■ JOB ■
Rewrite the whole listing below as a numbered list with one line per number, skipping any blank lines.

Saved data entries
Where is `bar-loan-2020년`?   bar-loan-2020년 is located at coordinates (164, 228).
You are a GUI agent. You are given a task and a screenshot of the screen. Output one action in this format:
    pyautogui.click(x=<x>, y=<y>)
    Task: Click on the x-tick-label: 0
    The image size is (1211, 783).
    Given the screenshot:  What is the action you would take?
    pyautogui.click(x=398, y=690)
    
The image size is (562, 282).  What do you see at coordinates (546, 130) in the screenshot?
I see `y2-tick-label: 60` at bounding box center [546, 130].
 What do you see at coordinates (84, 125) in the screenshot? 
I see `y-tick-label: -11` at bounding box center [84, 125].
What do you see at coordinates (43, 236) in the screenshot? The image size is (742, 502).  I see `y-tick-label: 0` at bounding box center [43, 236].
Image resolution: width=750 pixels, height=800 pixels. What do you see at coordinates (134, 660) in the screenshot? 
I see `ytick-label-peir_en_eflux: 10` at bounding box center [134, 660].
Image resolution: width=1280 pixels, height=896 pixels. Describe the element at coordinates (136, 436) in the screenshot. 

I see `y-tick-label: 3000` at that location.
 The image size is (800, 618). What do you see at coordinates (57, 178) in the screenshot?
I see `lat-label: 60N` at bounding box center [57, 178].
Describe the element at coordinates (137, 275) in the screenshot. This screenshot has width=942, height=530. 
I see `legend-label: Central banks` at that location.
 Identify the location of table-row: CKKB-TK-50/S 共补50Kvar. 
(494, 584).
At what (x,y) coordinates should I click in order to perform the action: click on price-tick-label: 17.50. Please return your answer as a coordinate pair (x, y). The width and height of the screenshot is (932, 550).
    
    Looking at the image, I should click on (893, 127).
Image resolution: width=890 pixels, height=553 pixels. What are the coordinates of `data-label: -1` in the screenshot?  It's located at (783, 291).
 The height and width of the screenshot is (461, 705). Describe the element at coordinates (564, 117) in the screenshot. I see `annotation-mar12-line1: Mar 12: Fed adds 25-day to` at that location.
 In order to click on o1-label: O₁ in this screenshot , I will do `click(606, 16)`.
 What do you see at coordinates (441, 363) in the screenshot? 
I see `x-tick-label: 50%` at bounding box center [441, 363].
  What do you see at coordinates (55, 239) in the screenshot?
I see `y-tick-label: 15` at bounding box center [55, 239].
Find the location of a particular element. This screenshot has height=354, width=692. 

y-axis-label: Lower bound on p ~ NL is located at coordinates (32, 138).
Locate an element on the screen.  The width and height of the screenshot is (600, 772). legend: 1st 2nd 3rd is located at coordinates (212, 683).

■ EXERCISE OUTPUT ■
1. Where is `bar-loan-2020년`?   bar-loan-2020년 is located at coordinates (164, 228).
2. You are a GUI agent. You are given a task and a screenshot of the screen. Output one action in this format:
3.     pyautogui.click(x=<x>, y=<y>)
4.     Task: Click on the x-tick-label: 0
5.     The image size is (1211, 783).
6.     Given the screenshot:  What is the action you would take?
7.     pyautogui.click(x=398, y=690)
8. The image size is (562, 282).  What do you see at coordinates (546, 130) in the screenshot?
9. I see `y2-tick-label: 60` at bounding box center [546, 130].
10.  What do you see at coordinates (84, 125) in the screenshot? 
11. I see `y-tick-label: -11` at bounding box center [84, 125].
12. What do you see at coordinates (43, 236) in the screenshot? The image size is (742, 502).  I see `y-tick-label: 0` at bounding box center [43, 236].
13. Image resolution: width=750 pixels, height=800 pixels. What do you see at coordinates (134, 660) in the screenshot? 
14. I see `ytick-label-peir_en_eflux: 10` at bounding box center [134, 660].
15. Image resolution: width=1280 pixels, height=896 pixels. Describe the element at coordinates (136, 436) in the screenshot. 
16. I see `y-tick-label: 3000` at that location.
17.  The image size is (800, 618). What do you see at coordinates (57, 178) in the screenshot?
18. I see `lat-label: 60N` at bounding box center [57, 178].
19. Describe the element at coordinates (137, 275) in the screenshot. This screenshot has width=942, height=530. 
20. I see `legend-label: Central banks` at that location.
21.  Identify the location of table-row: CKKB-TK-50/S 共补50Kvar. 
22. (494, 584).
23. At what (x,y) coordinates should I click in order to perform the action: click on price-tick-label: 17.50. Please return your answer as a coordinate pair (x, y). The width and height of the screenshot is (932, 550).
24.     Looking at the image, I should click on (893, 127).
25. Image resolution: width=890 pixels, height=553 pixels. What are the coordinates of `data-label: -1` in the screenshot?  It's located at (783, 291).
26.  The height and width of the screenshot is (461, 705). Describe the element at coordinates (564, 117) in the screenshot. I see `annotation-mar12-line1: Mar 12: Fed adds 25-day to` at that location.
27.  In order to click on o1-label: O₁ in this screenshot , I will do `click(606, 16)`.
28.  What do you see at coordinates (441, 363) in the screenshot? 
29. I see `x-tick-label: 50%` at bounding box center [441, 363].
30.   What do you see at coordinates (55, 239) in the screenshot?
31. I see `y-tick-label: 15` at bounding box center [55, 239].
32. Find the location of a particular element. This screenshot has height=354, width=692. 
33. y-axis-label: Lower bound on p ~ NL is located at coordinates (32, 138).
34. Locate an element on the screen.  The width and height of the screenshot is (600, 772). legend: 1st 2nd 3rd is located at coordinates (212, 683).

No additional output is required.